On April 1 of the same year, the Oppo F19 was introduced in India, serving as a rebranded alternative variant of the Oppo A74. It was launched 5 days later in that month.

On August 27, 2021, the Oppo F19s was introduced in India alongside the Oppo Reno6 Pro Diwali Edition. The F19s variant distinguished itself from the base Oppo F19 model primarily via fresh color configurations and minor cosmetic modifications on its rear camera housing layout.

On November 16, 2021, the company launched the Oppo A95, a rebranded global variation of the Indian Oppo F19s featuring a silver color profile replacing the gold finish option, backed up by higher internal memory capacities.

Subsequently, on January 17, 2022, the Oppo Reno6 Lite was announced, modifying the configuration profile of the Oppo A95 by downscaling its base structural memory specs.

== Design & build ==
The front display panel is built using protective glass, and the rear panel and structural side frame itself are constructed out of plastic components.

The bottom edge houses the structural USB-C system port, primary sound loudspeaker, internal microphone array, and a legacy 3.5 mm audio headphone jack. The left spine profile provides user access to dedicated physical volume rocking controls alongside a structural 3-slot storage tray handling simultaneous dual Nano-SIM cards and independent microSD expandable storage up to 256 GB. The opposite right side profile contains the standalone physical power button.

=== Colors ===
- Oppo A74 / F19 models are distributed in Prism Black and Midnight Blue finishes.
- Oppo F19s models are distributed in Prism/Glowing Black and Glowing Gold finishes.
- Oppo A95 models are distributed in Glowing Starry Black and Glowing Rainbow Silver finishes.
- Oppo Reno6 Lite models are distributed in Starry Black and Rainbow Silver finishes.

== Specifications ==

=== Hardware ===
The smartphone range utilizes the Qualcomm Snapdragon 662 system-on-chip processor paired with an octa-core composed with 4× 2.3 GHz Kryo 260 Gold cores and 4× 1.8 GHz Kryo 260 Silver cores, alongside an integrated Adreno 610 graphics rendering pipeline processing subsystem.

=== Battery ===
The internal layout houses a non-removable 5000 mAh battery. Power delivery management handles integrated 33W proprietary SuperVOOC 2.0 fast charging logic implementations.

=== Camera ===
The rear primary array uses a triple-sensor module setup consisting of a 48 MP wide sensor module sitting behind an optical aperture lens assembly complete with integrated Phase Detection Autofocus (PDAF), flanked by a secondary 2 MP depth sensor module and an additional 2 MP macro photography capture sensor.
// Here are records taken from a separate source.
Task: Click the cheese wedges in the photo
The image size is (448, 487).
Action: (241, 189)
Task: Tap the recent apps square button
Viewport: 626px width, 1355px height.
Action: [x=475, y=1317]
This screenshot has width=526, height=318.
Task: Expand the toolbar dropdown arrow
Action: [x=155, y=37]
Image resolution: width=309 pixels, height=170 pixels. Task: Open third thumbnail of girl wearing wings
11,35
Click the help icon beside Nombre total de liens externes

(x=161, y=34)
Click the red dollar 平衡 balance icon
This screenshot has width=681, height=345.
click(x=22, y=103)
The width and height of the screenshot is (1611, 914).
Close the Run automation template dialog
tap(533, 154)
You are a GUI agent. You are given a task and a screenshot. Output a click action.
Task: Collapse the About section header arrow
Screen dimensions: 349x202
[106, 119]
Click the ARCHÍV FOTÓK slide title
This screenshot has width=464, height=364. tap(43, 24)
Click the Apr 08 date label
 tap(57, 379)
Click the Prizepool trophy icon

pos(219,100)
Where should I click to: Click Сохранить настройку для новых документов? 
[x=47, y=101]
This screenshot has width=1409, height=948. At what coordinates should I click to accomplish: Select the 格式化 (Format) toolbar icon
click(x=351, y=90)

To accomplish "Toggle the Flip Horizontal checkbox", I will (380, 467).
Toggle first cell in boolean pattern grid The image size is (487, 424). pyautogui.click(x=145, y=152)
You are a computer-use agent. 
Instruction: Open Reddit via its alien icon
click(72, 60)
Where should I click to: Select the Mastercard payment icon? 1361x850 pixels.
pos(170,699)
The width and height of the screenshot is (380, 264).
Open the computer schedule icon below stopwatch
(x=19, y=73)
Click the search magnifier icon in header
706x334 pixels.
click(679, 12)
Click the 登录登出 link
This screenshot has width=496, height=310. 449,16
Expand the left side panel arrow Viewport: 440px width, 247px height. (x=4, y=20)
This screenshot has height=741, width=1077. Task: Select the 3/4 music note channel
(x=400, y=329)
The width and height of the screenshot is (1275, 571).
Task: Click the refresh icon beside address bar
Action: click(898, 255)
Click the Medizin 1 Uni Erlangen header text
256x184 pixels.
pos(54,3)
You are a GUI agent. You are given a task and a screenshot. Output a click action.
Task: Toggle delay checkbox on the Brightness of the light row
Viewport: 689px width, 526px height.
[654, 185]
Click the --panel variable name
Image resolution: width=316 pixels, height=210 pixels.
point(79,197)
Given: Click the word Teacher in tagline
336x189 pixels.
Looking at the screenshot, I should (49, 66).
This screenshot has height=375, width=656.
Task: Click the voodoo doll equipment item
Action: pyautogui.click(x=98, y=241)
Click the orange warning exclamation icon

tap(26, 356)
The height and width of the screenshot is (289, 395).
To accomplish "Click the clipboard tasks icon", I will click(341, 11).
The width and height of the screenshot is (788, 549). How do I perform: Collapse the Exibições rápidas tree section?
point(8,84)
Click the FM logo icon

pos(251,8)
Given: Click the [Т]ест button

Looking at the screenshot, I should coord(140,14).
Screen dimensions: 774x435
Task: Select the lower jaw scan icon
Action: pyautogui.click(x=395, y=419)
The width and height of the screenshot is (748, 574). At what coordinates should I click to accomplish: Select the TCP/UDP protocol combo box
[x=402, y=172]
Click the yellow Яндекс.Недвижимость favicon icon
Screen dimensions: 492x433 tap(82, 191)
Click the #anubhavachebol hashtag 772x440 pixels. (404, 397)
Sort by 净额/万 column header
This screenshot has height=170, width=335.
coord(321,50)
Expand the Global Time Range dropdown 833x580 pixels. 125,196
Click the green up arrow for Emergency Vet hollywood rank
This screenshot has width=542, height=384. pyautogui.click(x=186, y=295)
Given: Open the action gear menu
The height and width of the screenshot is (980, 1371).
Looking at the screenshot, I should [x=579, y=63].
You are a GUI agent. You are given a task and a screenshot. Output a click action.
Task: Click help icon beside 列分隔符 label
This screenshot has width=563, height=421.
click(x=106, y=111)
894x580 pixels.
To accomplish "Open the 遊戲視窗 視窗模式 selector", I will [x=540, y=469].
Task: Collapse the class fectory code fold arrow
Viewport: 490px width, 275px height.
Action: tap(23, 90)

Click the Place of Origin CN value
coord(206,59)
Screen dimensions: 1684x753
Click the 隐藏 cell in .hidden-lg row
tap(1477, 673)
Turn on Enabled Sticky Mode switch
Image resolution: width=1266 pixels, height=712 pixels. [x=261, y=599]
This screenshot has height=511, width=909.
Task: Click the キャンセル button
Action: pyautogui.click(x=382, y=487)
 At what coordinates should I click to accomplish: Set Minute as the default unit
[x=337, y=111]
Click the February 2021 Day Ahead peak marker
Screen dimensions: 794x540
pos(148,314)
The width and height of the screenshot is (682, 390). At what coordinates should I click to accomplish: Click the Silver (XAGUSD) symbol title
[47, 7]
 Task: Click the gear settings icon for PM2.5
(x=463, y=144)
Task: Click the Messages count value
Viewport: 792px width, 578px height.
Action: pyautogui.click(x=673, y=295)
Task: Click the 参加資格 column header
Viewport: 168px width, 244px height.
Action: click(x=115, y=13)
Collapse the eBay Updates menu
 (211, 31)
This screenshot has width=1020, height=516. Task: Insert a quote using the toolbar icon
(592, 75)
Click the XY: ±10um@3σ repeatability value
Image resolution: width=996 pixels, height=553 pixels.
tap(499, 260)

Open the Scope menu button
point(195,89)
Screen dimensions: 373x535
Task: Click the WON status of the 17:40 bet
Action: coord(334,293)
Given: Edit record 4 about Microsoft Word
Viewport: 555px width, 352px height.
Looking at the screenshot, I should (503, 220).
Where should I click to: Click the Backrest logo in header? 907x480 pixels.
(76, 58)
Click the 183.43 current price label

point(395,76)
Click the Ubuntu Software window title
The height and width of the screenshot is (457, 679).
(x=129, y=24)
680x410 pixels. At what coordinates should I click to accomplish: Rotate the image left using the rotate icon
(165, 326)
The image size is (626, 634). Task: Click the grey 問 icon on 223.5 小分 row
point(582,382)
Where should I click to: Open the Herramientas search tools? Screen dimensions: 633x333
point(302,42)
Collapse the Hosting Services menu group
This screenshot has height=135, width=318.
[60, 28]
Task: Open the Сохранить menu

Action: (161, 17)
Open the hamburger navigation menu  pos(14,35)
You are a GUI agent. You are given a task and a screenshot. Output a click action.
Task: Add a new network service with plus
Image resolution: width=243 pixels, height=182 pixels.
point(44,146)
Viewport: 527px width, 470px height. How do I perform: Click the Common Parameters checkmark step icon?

Front-facing portrait tasks are processed via a 16 MP punch-hole wide sensor arrangement tracking through an fixed focal lens mechanism. Both front and rear sensor frameworks capture moving footage streams up to standard 1080p resolutions capped at 30 frames per second.

=== Display ===
In the front, the smartphone range was housed by a 6.43-inch AMOLED active display surface pushing an aspect format of 20:9 out to a high-density resolution of 2400 × 1080 pixels (Full HD+) at a raw output density rating of 409 ppi. A custom circular cutout alignment for the front-facing optics array is positioned in the upper-left quadrant of the screen panel space. An optical under-display fingerprint sensor structure sits beneath the lower pane layers.

=== Memory ===
Smartphone models were differed from the following memory configuations:
- Oppo A74: Available in 4 GB, 6 GB, or 8 GB RAM paired with 128 GB internal space options.
- Oppo A95: Shipped in 8 GB RAM matching either 128 GB or 256 GB internal layouts.
- F19 / F19s / Reno6 Lite: Uniformly constrained across retail segments to 6 GB RAM and 128 GB storage modules.

=== Software ===
The lineup originally launched running ColorOS 11.1 user interface based on Android 11 mobile operating system. Operating code upgrades have subsequently refreshed these hardware assets over time up to ColorOS 13.1 running on top of an updated Android 13 OS environment core.

The A74 comes in pre-installed App Market and Hot Apps software platforms.